寝顔や海に行った写真など、たとえ悪意のない画像だったとしても「犯罪」につながってしまう可能性はあるのだろうか?
アディーレ法律事務所に聞いた。
まず、そもそも「リベンジポルノ」はどのような刑事罰あるいは民事訴訟の対象になるのか、おさらいしておこう。
「民事責任については、民法上の『不法行為』(民法709条)に該当するため、損害賠償責任を負う可能性があります。
また、犯罪に該当するので刑事責任を追及される可能性がありますね。
具体的には、別れた恋人の性交または性交類似行為中の姿や、全裸または半裸の姿の写真や動画を人物が特定できる態様で公開する行為は、『私事性的画像記録の提供等による被害の防止に関する法律』(以下、『リベンジポルノ防止法』)により規制されています」
(吉岡一誠弁護士、以下同)
さらに、わいせつ物に該当するとなれば、「わいせつ物頒布罪」が成立する可能性があるほか、性的な画像や動画の公開は別れた恋人の社会的評価を下げうるものであるため「名誉棄損罪」が成立する可能性もあるという。
では、それぞれの罪に対する量刑は?
「リベンジポルノの『公表罪』については3年以下の懲役または50万円以下の罰金(リベンジポルノ防止法3条1項)が科せられる可能性があります。

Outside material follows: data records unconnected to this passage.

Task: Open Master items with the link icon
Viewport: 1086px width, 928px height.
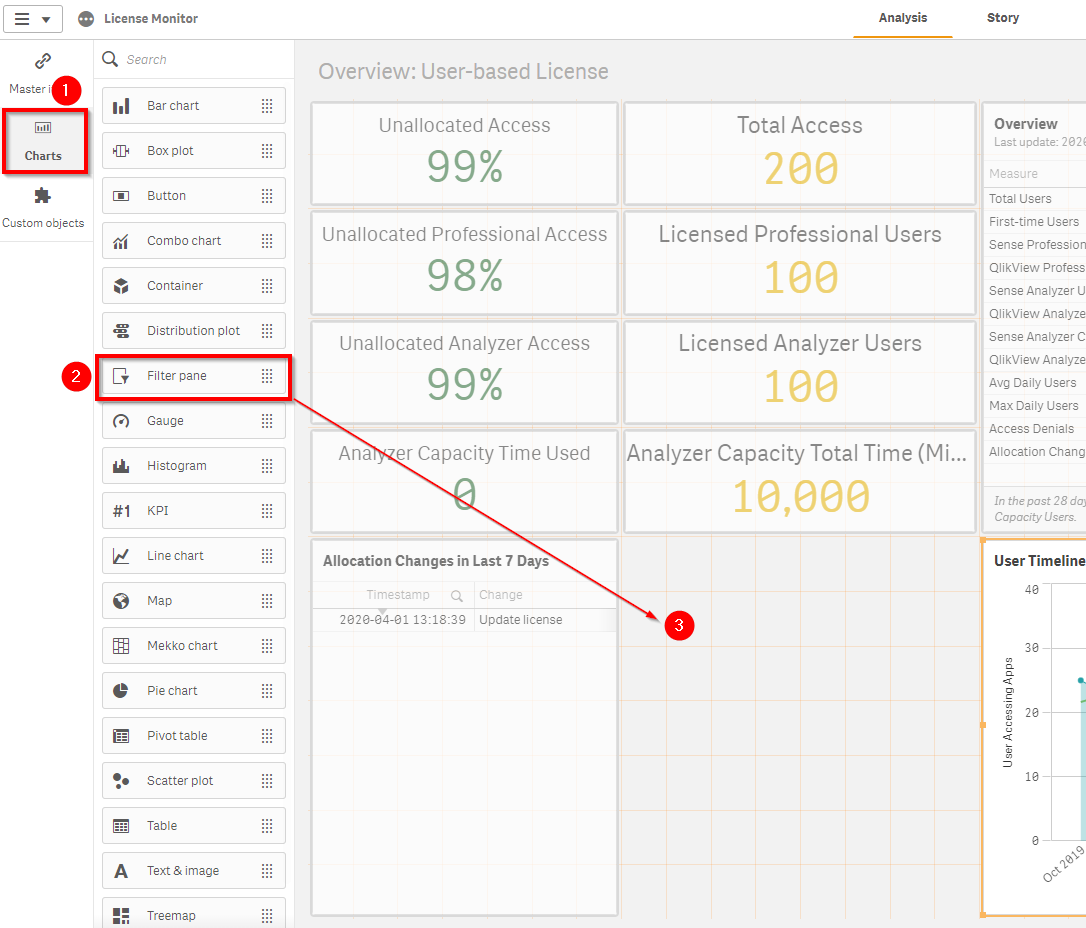Action: point(41,62)

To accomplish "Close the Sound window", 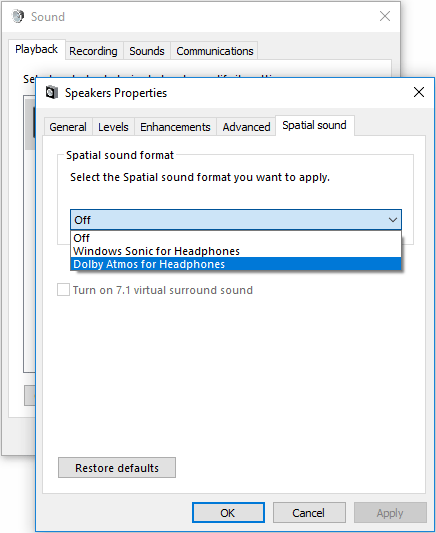I will click(385, 16).
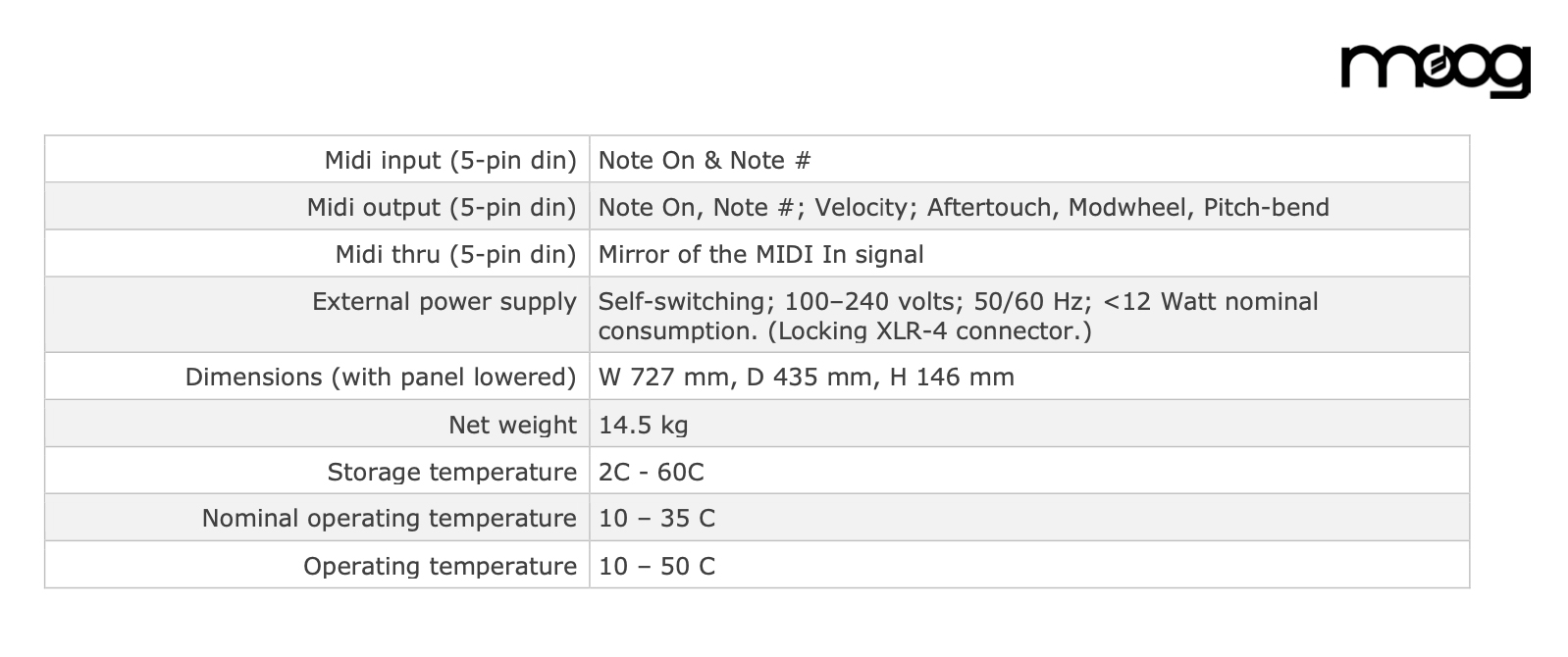Select the Midi thru (5-pin din) label
The height and width of the screenshot is (657, 1568).
pyautogui.click(x=456, y=254)
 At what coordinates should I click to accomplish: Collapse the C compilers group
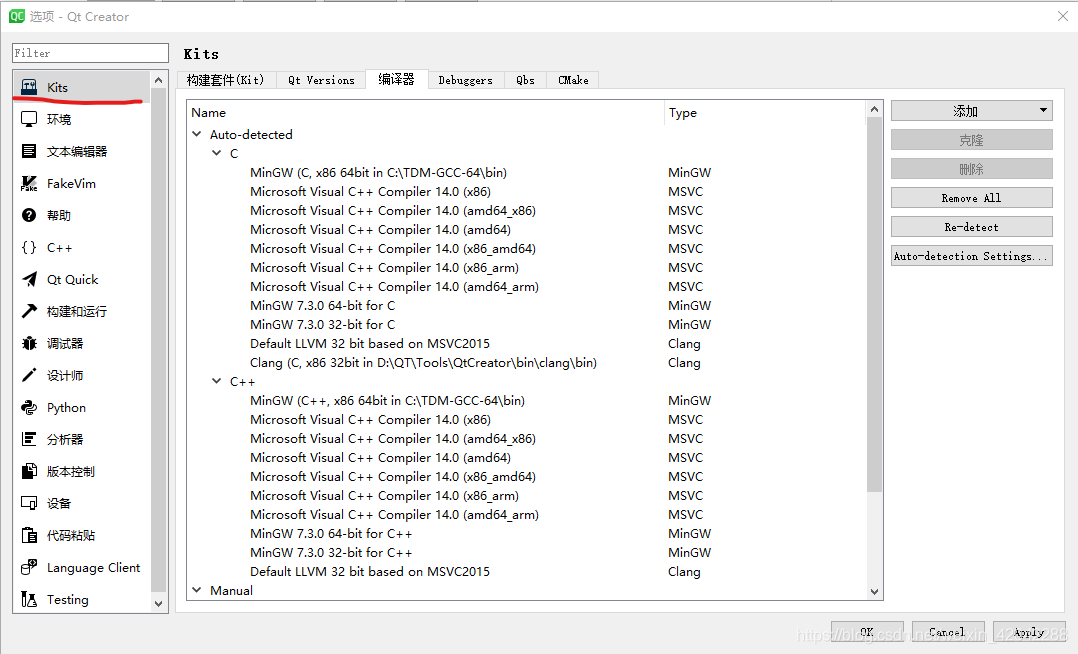pyautogui.click(x=217, y=153)
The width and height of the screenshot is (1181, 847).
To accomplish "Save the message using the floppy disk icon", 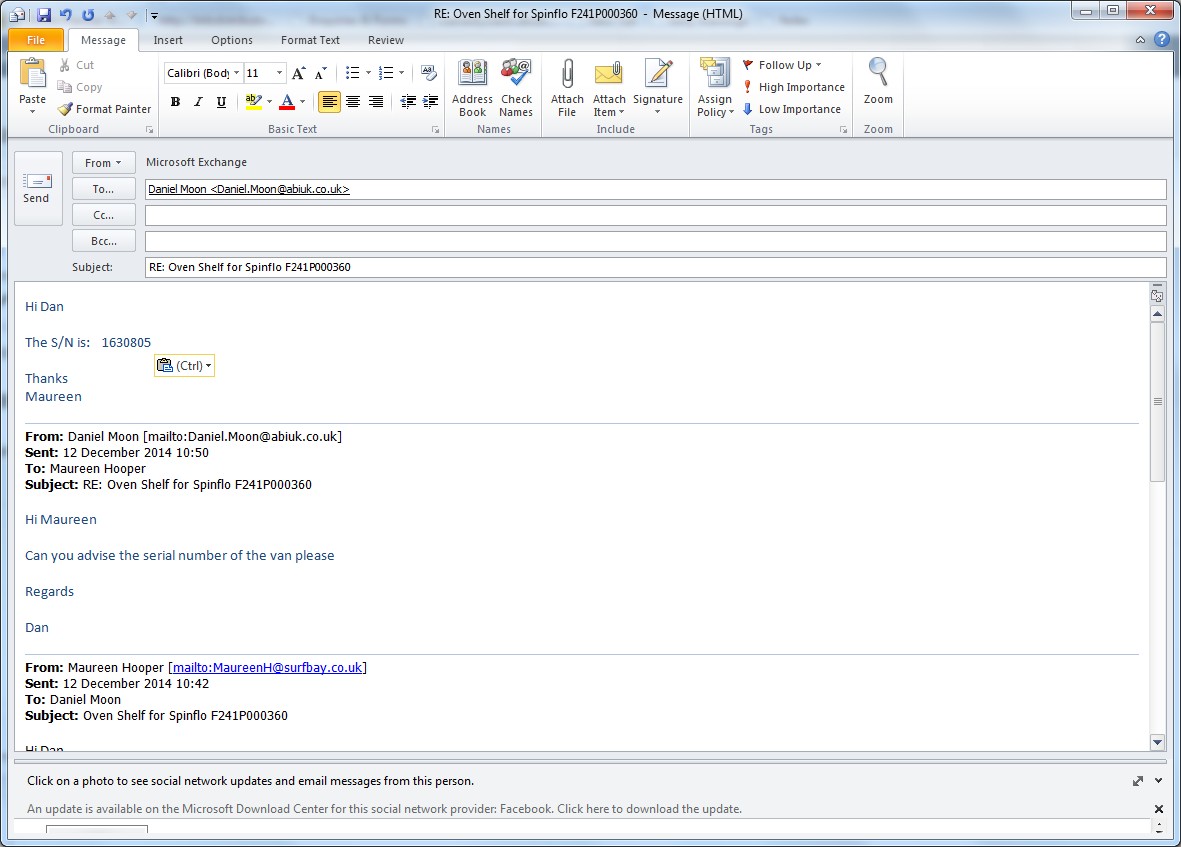I will click(44, 15).
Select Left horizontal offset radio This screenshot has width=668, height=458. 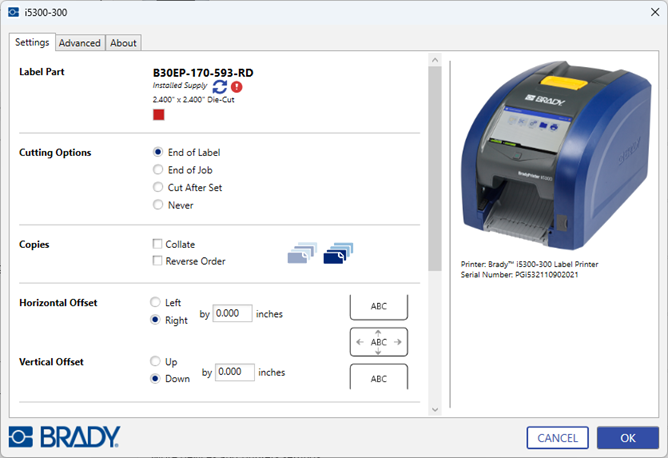click(155, 302)
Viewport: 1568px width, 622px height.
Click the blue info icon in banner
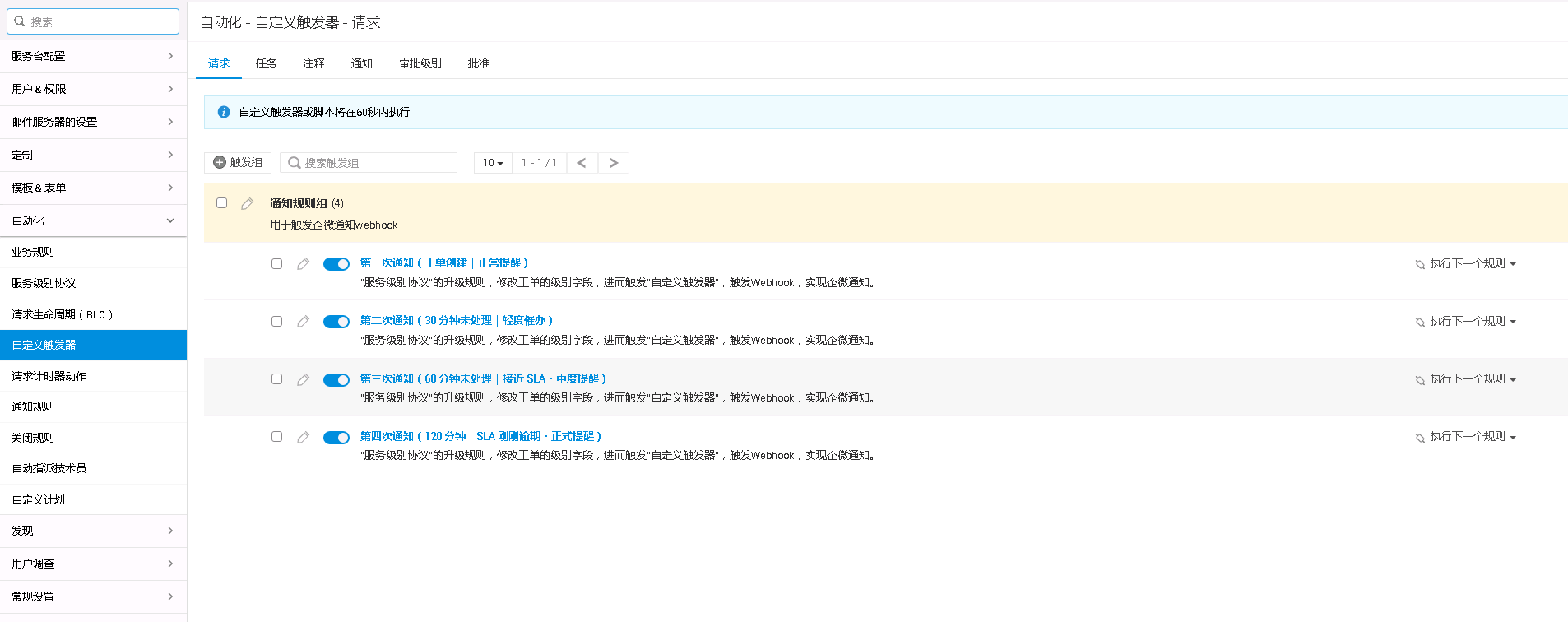[224, 112]
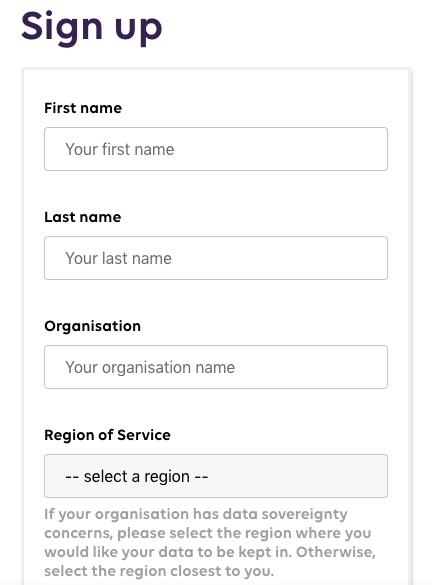
Task: Click help text line starting "If your organisation"
Action: pos(196,514)
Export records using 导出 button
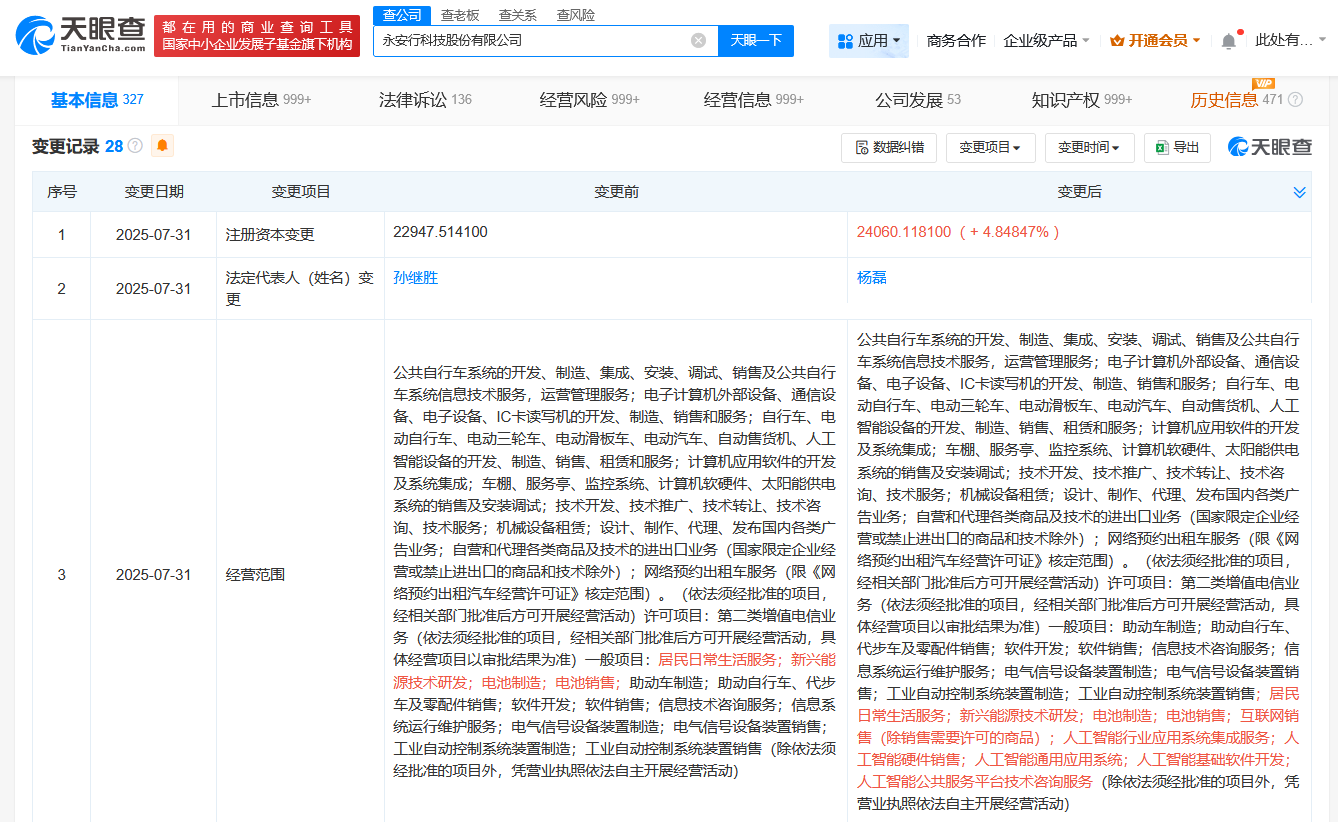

『わいせつ物頒布罪』については2年以下の懲役もしくは250万円以下の罰金もしくは科料または懲役と罰金の併科(刑法175条1項後段)、『名誉棄損罪』については3年以下の懲役もしくは禁錮または50万円以下の罰金(刑法230条1項)に、それぞれ処せられる可能性があります」
元恋人の尊厳を貶めた代償は、刑罰という形できっちり払わされることになるのだ。
実際に裁判に発展し、有罪判決が下ったケースもある。
「元恋人の女性が別の男性と交際していることに嫉妬心を抱き、腹いせに元恋人の顔や胸部等が撮影された画像データをインターネットの短文投稿サイトに投稿。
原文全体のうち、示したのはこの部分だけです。